- **Data**
□ □ □ □ □

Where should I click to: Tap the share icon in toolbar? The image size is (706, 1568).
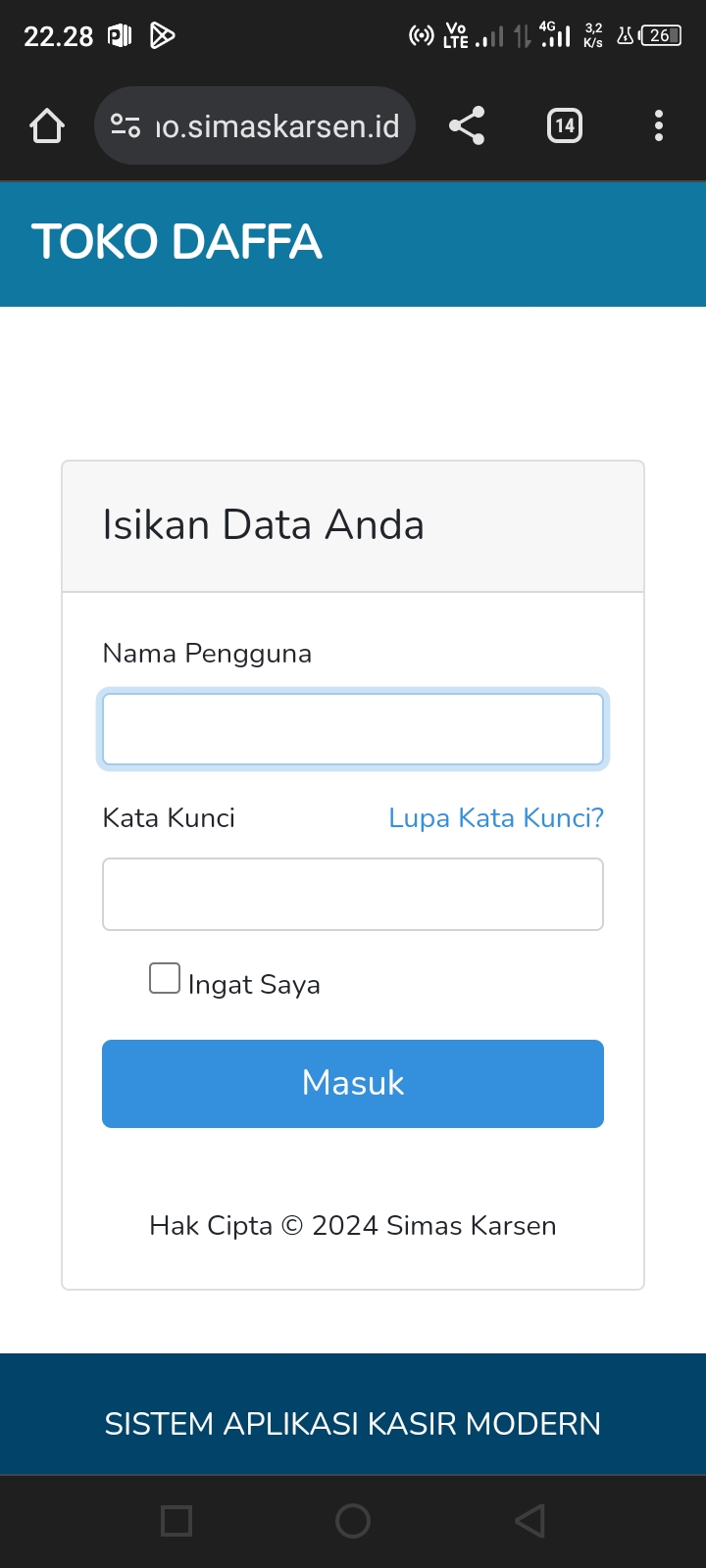pos(467,126)
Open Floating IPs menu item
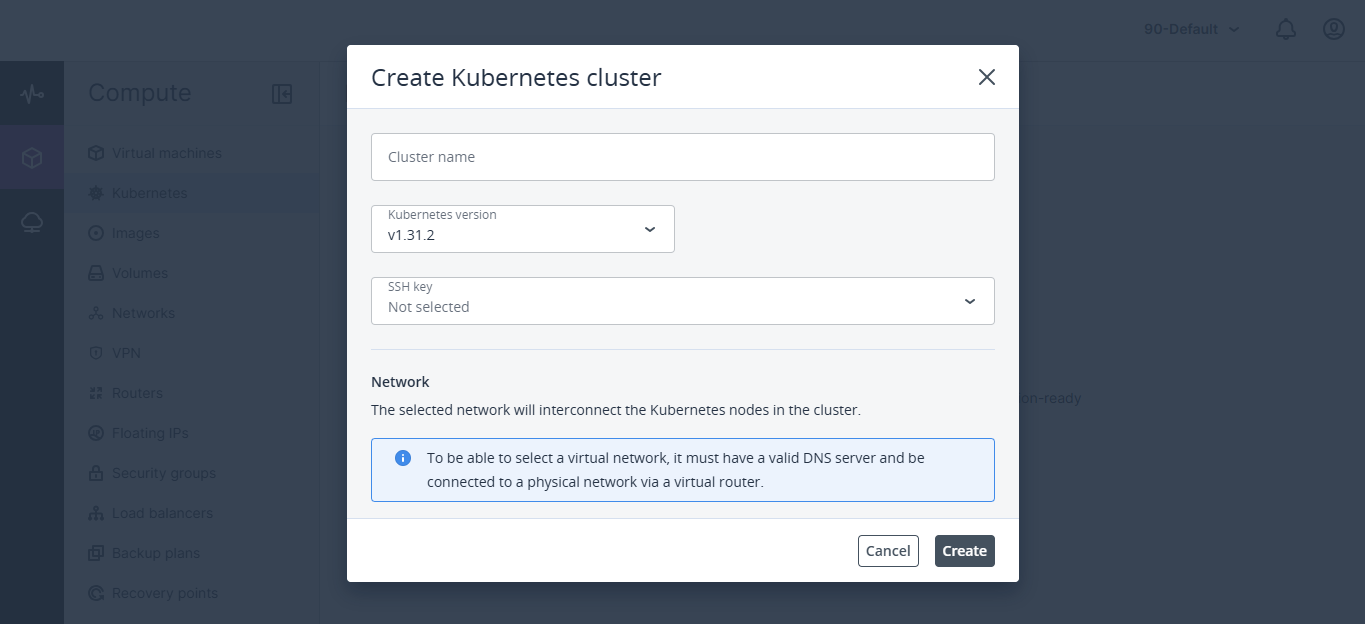This screenshot has height=624, width=1365. [150, 433]
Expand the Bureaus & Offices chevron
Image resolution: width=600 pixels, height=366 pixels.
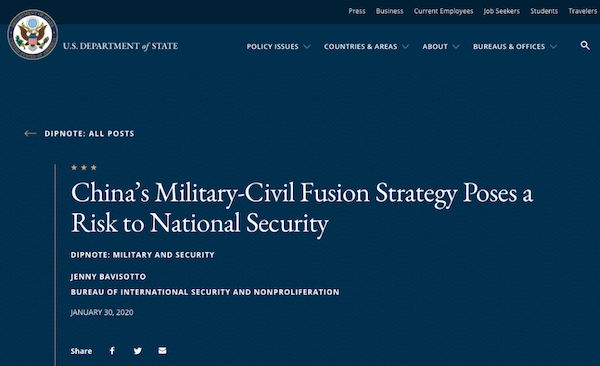click(553, 47)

□ □ □ □ □

- **Assigned task**
Write the lines out again exactly, beginning at the one containing "Open Floating IPs menu item" and ending with the last line of the entries, but without any pictures.

- **Answer box**
Open Floating IPs menu item
This screenshot has height=624, width=1365. [150, 433]
Expand the Bureaus & Offices chevron
Image resolution: width=600 pixels, height=366 pixels.
click(553, 47)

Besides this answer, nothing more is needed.